### PROBLEM DESCRIPTION
Return, from the data below, each line that contains the word "agent".
(DATASET RECORDS)
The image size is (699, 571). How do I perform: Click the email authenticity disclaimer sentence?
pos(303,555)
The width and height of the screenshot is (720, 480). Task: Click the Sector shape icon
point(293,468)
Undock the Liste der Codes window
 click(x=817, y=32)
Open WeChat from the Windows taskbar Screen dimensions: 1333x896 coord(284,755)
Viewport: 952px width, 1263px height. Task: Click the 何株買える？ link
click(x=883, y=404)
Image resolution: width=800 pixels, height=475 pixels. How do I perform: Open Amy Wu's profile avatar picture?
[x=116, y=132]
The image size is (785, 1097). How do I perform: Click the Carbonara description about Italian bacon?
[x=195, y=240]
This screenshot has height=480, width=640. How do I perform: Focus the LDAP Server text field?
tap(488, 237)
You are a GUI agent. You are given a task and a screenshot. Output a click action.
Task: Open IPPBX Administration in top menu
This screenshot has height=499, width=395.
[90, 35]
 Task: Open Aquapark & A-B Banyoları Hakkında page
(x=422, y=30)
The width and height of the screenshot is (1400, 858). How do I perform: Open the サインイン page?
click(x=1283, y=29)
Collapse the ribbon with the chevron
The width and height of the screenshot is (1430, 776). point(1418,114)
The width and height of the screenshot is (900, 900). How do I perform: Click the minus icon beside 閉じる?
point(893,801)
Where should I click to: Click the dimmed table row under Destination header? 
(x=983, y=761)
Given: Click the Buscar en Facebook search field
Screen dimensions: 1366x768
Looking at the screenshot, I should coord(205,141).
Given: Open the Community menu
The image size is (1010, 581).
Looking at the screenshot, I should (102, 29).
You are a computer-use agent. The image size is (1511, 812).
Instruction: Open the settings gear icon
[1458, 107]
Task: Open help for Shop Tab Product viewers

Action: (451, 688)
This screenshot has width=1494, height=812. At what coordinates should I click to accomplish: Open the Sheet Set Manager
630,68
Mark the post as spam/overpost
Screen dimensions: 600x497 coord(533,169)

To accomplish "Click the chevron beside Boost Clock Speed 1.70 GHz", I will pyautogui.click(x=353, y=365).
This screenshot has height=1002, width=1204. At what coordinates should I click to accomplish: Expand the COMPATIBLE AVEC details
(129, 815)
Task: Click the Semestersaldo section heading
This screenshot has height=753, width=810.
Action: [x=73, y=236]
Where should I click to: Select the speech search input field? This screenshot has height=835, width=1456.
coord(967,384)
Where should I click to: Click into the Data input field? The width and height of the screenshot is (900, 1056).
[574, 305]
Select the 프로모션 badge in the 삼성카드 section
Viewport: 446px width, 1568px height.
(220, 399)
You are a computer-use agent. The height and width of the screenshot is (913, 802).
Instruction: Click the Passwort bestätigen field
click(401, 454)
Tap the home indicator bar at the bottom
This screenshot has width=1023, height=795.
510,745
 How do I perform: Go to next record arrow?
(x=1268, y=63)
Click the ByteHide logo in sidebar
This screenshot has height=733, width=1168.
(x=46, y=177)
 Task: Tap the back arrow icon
(End DATASET RECORDS)
### SOLVED EXERCISE
You are a GUI agent. You are given a task and a screenshot. Output a click action.
You are a computer-use agent. The image size is (1511, 812).
You are a computer-use agent. The height and width of the screenshot is (913, 802).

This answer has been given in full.